An update from the path of life - subtitled "At Least I Blog Once A Year"

May is about to wilt and wither from the Texas heat and become June.  Time to update my few but loyal followers!!  ;)

First, what happened to the Cessna 150?  Who knows?  The insurance company took it, and the registration hasn't been renewed.  My guess is that it was parted out and is no more.

The Bonanza got better, and my wallet got thinner.  I had almost all the old radios taken out, and some are as I write, on eBay being sold so that they can grace another airplane.  I bought a used Garmin GNS 530W to supplement the existing 430W, and replaced the old Garmin transponder with a new GTX 345 to add ADS-B in and out and become 2020 compliant.  While I was in there I had the Garmin 496 moved from it's wobbly mount to a Gizmo panel mount, and coupled to the other GPS.  So now I have weather and traffic on 3 displays if I use my iPAD with Foreflight, which seems to be enough duplication.
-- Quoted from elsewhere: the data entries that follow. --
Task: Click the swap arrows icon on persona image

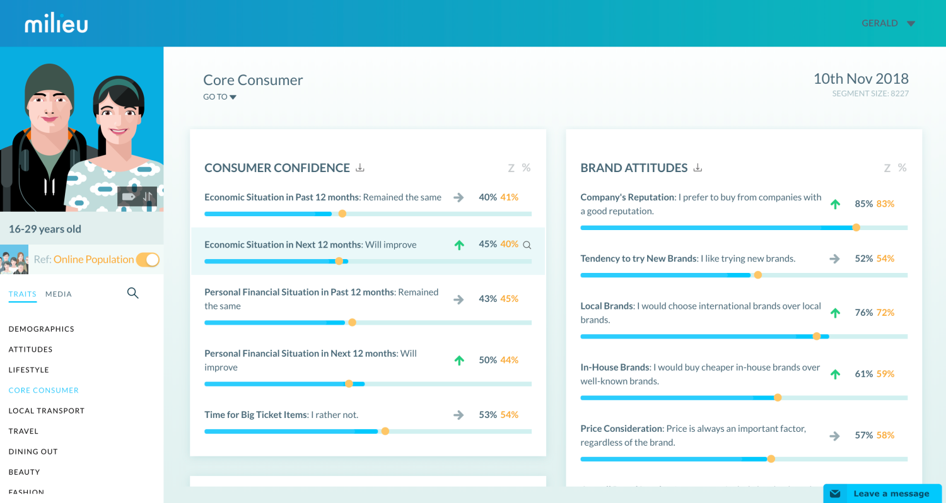Action: (148, 197)
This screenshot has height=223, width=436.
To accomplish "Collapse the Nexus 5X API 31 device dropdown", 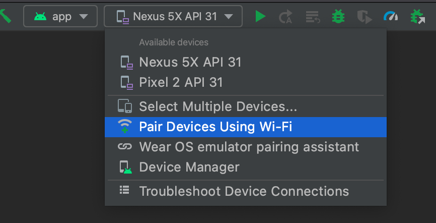I will tap(173, 16).
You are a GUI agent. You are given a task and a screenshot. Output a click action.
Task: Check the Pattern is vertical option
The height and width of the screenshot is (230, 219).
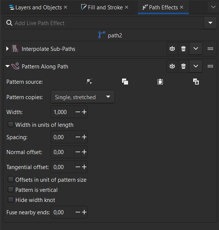11,189
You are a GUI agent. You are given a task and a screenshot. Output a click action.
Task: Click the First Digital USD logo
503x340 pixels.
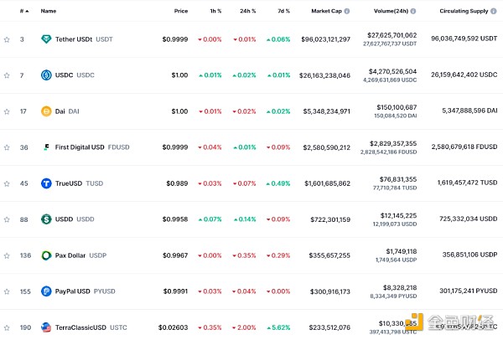pyautogui.click(x=46, y=147)
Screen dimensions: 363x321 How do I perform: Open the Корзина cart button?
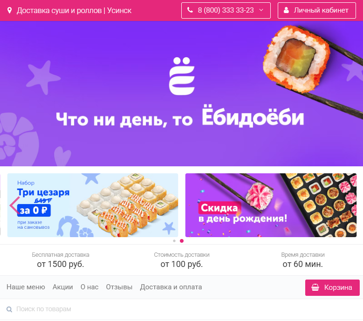332,287
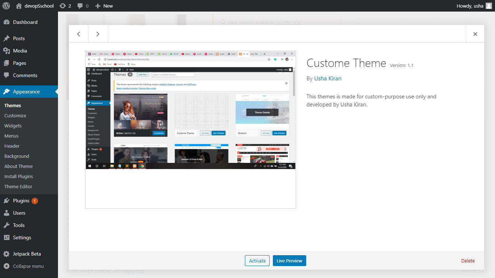This screenshot has width=495, height=278.
Task: Open the Tools menu
Action: click(19, 225)
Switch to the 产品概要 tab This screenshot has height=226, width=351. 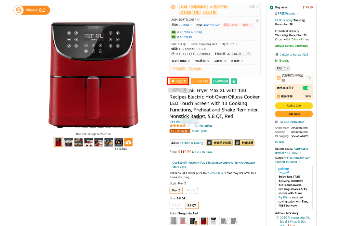(x=179, y=69)
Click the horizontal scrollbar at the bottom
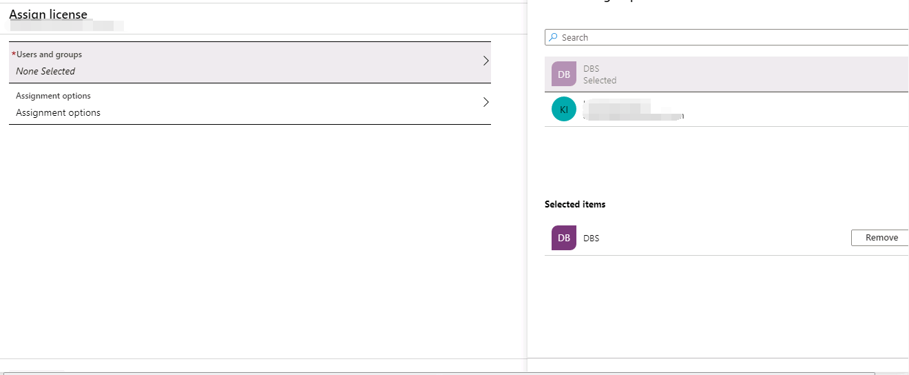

I finally finished the Commercial multiengine add-on.  An MEI friend owns a Cessna 310R, and I started to train with him at no cost to me, because I'd helped him out a few years ago while he was getting his initial CFI license.  But life and maintenance intervened, and I went to a small flight school north of Ft Worth which has a Piper Aztec available at a reasonable price.  So in April I took and passed the test in the Aztec, in my opinion flying the worst I had ever flown.  I knew I could do everything, but on the actual test nothing went as well as it should have - nerves, I suppose.

But I passed.  Now I'm flying the 310R again and getting ready to do the MEI add on:


I stretched the legs of the Bonanza on my last trip to Upstate NY.  I flew my wife "Sally" and Thing 1 from Dallas to Walnut Ridge (KARG), a 2.3 hr flight, then another leg of similar length to Dayton Wright Brothers (KMGY) where we spent the night.  The next morning, another 2.5 hr leg took us to Penn Yann NY (KPEO) where I rented a car, and we drove to Thing 2's college in Geneva NY.

By early the next morning I had the Bonanza loaded up with all the "stuff" from her room, including a bicycle and fridge.  Sally and both Things together started off to drive the little red car back to Texas, and I flew the whole way in 2 legs of just under 4 hours each.  Good job my panel upgrade also included a Bluetooth link so I could play music over the headset, and make phone calls.

Weather was moving in over Indiana and Kentucky, so I diverted my IFR flight to Monroe County  (KTZV) in Southern Kentucky, a totally deserted field with cheap fuel and an clean but unmanned FBO.  After taking on nearly 60 gallons, I blasted off again to dodge light rain showers near Memphis (which showed up nicely on my ADS-B WX display), and landed in North Dallas around 4pm after another quick refueling stop in Sherman (KSWI).

Probably I was the only person in the Universe amused by the fact that I had to make use of the portable "Travel John" right as I was flying over Hot Springs at 11,000ft.